Please be gentle as this is my first post and I'm really new to python/pandas, etc. What I'm trying to do is leverage python and seaborn/matplotlib to assist with data analysis via visualizations. The data I'm working with is a survey with multiple questions, 4 categories of responses (a-d), name of respondent, and a score (4-10).
The goal is to break each question into a separate graph row and each one is a graph of the response (A-D) with the x being the respondent and y being the score.
I can get the base factor plot working, however I'm having difficulty getting the formatting correct (if it's possible).

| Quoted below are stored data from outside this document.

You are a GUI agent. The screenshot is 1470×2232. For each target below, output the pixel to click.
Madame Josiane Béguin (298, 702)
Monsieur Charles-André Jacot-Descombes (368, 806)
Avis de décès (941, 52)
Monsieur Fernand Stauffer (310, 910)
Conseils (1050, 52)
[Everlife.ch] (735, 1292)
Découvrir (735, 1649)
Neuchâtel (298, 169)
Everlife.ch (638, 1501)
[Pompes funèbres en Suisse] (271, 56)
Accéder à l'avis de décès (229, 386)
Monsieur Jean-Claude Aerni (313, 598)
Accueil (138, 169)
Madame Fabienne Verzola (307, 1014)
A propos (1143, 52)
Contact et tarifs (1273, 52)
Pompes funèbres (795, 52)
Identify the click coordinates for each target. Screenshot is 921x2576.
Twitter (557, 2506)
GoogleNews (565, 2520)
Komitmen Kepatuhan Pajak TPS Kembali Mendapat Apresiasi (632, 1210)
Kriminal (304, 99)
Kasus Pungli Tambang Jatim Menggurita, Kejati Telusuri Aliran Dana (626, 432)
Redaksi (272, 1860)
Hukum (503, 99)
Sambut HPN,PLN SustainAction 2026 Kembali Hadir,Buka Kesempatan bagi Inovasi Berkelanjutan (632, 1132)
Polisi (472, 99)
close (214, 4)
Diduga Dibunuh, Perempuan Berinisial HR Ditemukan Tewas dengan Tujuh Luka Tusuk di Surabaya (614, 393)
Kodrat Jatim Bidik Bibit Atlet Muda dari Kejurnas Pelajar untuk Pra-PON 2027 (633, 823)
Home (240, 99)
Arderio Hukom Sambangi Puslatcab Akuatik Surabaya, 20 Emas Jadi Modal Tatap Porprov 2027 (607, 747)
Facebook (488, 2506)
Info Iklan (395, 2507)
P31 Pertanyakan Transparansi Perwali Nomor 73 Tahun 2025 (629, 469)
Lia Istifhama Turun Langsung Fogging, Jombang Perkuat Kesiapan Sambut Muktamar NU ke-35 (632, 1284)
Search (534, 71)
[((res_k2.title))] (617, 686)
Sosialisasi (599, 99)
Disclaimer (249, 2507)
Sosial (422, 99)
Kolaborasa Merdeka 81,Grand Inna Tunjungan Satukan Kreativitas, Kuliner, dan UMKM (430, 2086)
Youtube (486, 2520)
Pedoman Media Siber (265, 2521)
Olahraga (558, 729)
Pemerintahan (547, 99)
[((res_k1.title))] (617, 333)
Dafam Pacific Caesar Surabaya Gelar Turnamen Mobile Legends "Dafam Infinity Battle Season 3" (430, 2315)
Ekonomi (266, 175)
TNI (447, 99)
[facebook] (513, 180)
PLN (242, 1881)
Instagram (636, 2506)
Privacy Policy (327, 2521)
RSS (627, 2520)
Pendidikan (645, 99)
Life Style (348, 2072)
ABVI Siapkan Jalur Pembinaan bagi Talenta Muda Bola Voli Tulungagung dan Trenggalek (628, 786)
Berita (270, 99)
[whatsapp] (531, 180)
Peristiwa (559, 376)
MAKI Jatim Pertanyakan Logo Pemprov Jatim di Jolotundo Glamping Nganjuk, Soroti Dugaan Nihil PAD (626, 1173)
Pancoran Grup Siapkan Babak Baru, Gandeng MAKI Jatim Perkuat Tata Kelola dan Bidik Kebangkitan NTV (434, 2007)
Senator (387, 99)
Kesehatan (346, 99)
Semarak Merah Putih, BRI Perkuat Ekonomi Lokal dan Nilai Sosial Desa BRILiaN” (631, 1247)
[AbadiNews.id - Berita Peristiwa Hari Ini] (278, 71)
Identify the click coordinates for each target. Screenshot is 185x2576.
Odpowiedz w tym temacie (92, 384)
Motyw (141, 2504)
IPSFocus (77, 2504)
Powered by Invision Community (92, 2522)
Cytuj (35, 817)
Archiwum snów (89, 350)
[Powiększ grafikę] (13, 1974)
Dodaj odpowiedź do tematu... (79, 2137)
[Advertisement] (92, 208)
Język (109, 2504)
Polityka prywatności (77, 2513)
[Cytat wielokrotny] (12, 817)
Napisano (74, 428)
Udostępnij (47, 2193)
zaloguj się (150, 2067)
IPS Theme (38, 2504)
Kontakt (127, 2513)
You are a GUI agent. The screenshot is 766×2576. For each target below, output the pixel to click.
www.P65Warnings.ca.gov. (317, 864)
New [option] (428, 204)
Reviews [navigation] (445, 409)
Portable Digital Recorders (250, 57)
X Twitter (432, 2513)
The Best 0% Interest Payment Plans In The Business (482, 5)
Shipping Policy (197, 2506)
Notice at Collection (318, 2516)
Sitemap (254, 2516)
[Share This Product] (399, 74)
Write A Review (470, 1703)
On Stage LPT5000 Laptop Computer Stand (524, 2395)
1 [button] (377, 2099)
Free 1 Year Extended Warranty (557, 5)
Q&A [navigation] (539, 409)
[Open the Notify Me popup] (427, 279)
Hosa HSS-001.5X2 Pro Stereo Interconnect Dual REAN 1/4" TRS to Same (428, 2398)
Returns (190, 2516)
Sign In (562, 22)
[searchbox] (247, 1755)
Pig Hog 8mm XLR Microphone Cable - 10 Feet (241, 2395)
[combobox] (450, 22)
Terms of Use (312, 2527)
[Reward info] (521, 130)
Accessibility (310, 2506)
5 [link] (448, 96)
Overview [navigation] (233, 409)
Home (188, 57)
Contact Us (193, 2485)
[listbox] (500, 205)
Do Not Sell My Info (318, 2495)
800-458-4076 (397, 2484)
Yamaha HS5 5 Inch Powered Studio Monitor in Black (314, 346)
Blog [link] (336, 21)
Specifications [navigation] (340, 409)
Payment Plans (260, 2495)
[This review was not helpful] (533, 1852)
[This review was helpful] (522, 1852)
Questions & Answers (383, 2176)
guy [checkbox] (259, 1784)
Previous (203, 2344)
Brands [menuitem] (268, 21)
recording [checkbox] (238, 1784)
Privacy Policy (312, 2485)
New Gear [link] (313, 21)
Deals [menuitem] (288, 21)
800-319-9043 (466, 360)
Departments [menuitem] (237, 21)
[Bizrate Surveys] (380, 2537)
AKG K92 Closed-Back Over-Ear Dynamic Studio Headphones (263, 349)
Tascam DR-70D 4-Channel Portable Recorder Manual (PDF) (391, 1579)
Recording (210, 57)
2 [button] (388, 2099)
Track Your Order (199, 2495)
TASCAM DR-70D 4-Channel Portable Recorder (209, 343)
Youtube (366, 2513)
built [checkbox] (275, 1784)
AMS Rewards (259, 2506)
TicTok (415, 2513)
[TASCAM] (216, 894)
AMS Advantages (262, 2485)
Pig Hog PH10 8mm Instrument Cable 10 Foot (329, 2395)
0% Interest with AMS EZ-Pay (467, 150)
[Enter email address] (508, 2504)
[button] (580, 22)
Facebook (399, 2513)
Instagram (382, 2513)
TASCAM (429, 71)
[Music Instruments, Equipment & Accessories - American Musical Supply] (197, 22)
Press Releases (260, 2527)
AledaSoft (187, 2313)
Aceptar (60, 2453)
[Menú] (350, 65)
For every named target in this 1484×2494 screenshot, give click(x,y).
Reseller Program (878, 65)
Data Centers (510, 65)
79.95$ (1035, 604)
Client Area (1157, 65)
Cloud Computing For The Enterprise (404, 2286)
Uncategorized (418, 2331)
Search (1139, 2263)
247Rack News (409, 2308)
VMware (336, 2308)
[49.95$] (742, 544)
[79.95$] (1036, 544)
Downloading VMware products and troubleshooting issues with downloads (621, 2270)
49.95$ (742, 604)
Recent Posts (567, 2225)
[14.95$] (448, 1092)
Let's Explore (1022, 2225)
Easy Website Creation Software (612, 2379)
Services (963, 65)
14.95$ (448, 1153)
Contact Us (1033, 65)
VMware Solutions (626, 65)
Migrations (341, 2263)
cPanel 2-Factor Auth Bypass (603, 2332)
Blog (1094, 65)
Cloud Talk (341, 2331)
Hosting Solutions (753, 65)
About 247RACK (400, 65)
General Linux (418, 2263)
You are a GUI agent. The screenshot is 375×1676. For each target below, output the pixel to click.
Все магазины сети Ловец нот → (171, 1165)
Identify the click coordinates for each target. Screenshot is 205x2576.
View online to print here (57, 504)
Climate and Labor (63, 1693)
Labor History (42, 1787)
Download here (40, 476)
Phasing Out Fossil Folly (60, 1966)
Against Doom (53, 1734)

What I would like to do is:
1) For each x-axis of the row, only display the name of respondent for that specific response. I tried setting sharex=False but that didn't seem to work. For example, the first chart Q1, Response A should only show 3 names, not all.
Bonus) if there were someway to get the score# within each bar, that would be awesome as well!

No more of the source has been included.